Capital Cities/ABC was acquired by The Walt Disney Company in 1996. Disney sold off its radio division to Citadel Broadcasting in 2006. Citadel later merged with Cumulus Media on September 16, 2011. After Cumulus Broadcasting took over, airborne traffic reporter Jorge Jarrín, son of Los Angeles Dodgers Spanish-language broadcaster Jaime Jarrín, was let go after 26 years. Also fired were imaging voice Howard Hoffman and news director/morning newscaster Mark Austin Thomas, who joined KNX.

A lawsuit alleged that school employees of Academia Semillas del Pueblo (ASDP) received death threats, and that the school was the target of a bomb threat, because of Doug McIntyre's extensive on-air criticism of the school, in which he accused ASDP of espousing a racist and separatist anti-American philosophy. The suit was dismissed in January 2008.

On March 31, 2016, KABC was granted an FCC construction permit to move to the same transmitter site as the one used by KWKW; the daytime power would increase to 6,600 watts and nighttime power would be raised to 6,800 watts. An application to modify this construction permit the following February increased the night power to 7,900 watts.

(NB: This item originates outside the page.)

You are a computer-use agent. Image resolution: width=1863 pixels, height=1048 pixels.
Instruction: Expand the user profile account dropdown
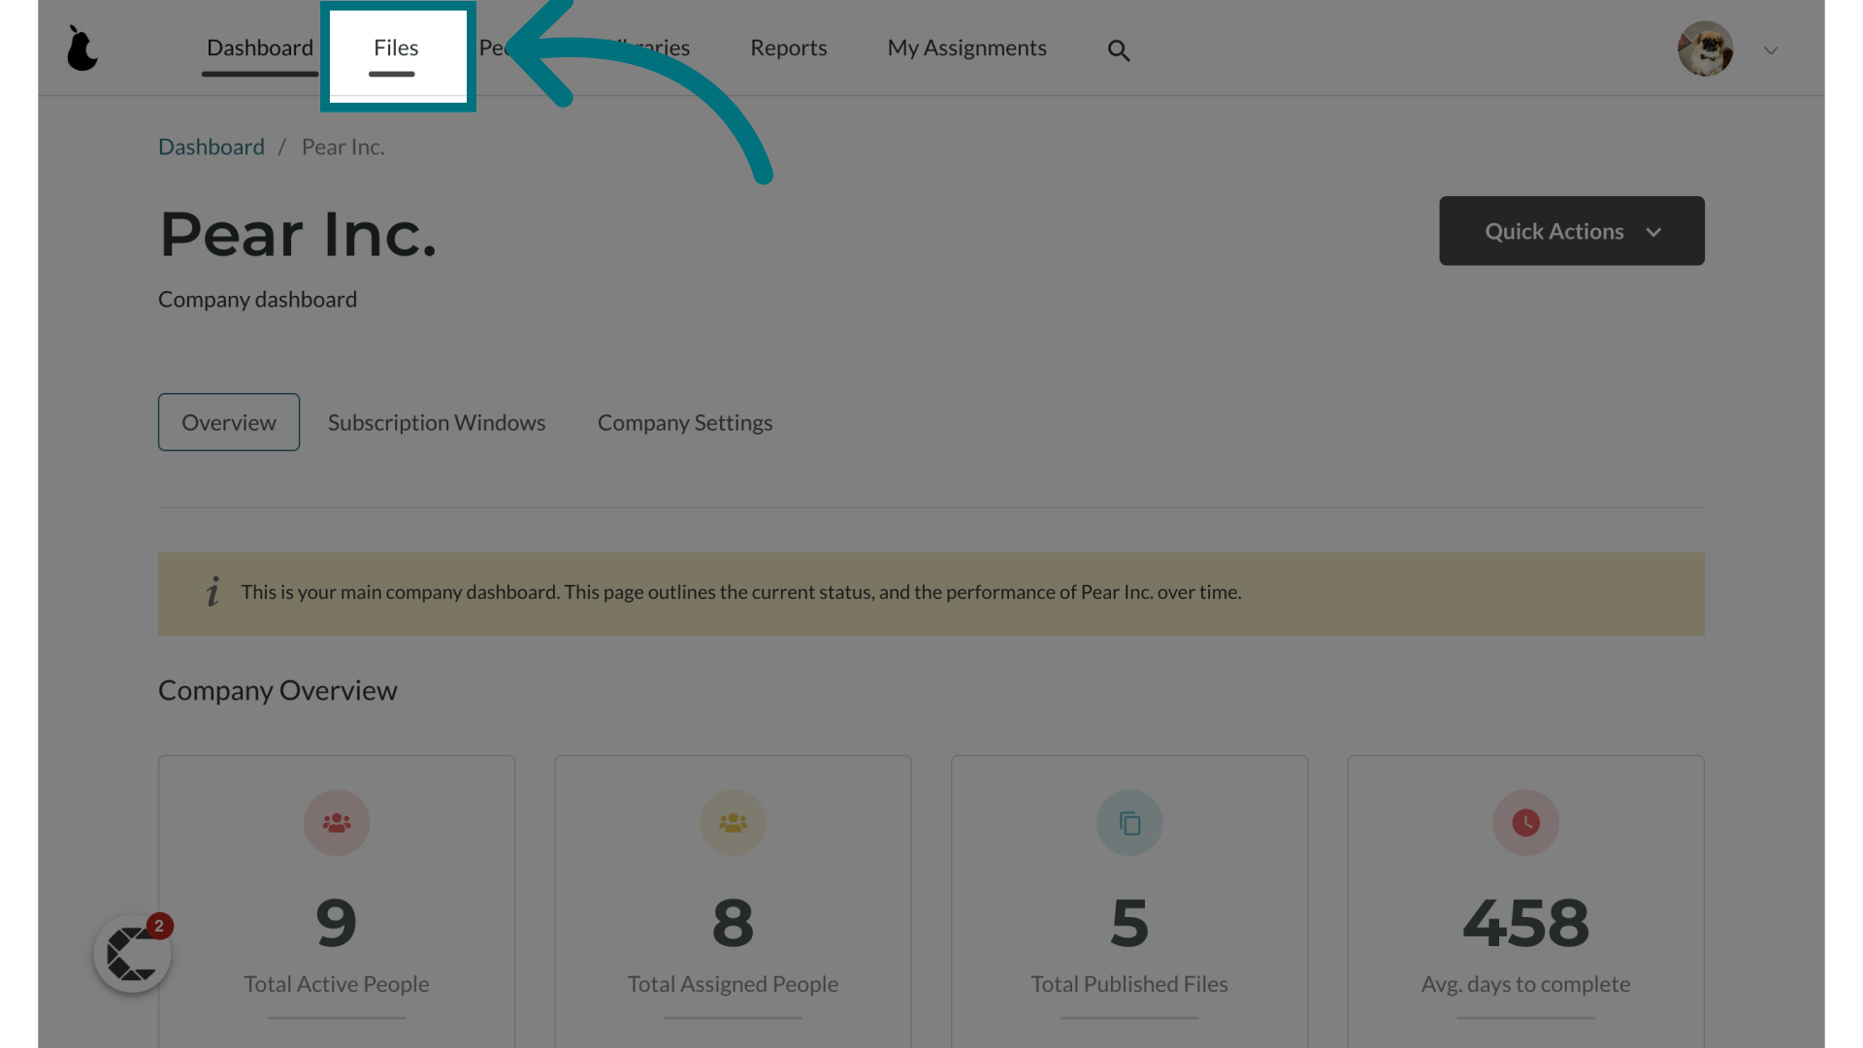pyautogui.click(x=1771, y=49)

As of August 2018, KABC was the 40th-ranked station in the market in a 50-station survey, tied with Persian language station KIRN; in intervening years Cumulus stopped reporting KABC's ratings for services that made their rankings public. Jillian Barberie, Drew Pinsky, Leeann Tweeden, and Peter Tilden were all dismissed at the end of 2019 as KABC changed to an all-syndicated talk lineup; John Phillips, Randy Wang, and Larry O'Connor (from WMAL-FM in Washington, D.C.) were the lone local hosts retained.

===Sports===
From 1974 to 1997, KABC was the flagship station of the Los Angeles Dodgers and their hall-of-fame broadcaster Vin Scully. After some years on KFWB, the team returned to KABC in 2008. On September 28, 2011, the final Dodgers baseball game was broadcast on KABC from Chase Field in Phoenix. The games moved to KLAC for the 2012 season. In August 2014, KABC became the flagship radio station of the Los Angeles Kings hockey team; that arrangement ended in 2018, with the games switching to KEIB. The LA Galaxy soccer team also had its games on KABC, later moving to ESPN Radio-owned KSPN. Los Angeles Lakers games were also previously broadcast.

KABC aired USC Trojans football and men's basketball games during the 1970s. On May 2, 2019, the University of Southern California (USC) announced play-by-play coverage of its football and men's basketball teams would return to KABC. In August 2025, the University of California, Los Angeles (UCLA) announced that UCLA Bruins sports would move to KABC from KLAC; the station primarily airs UCLA Bruins football and men's basketball, along with select women's basketball games.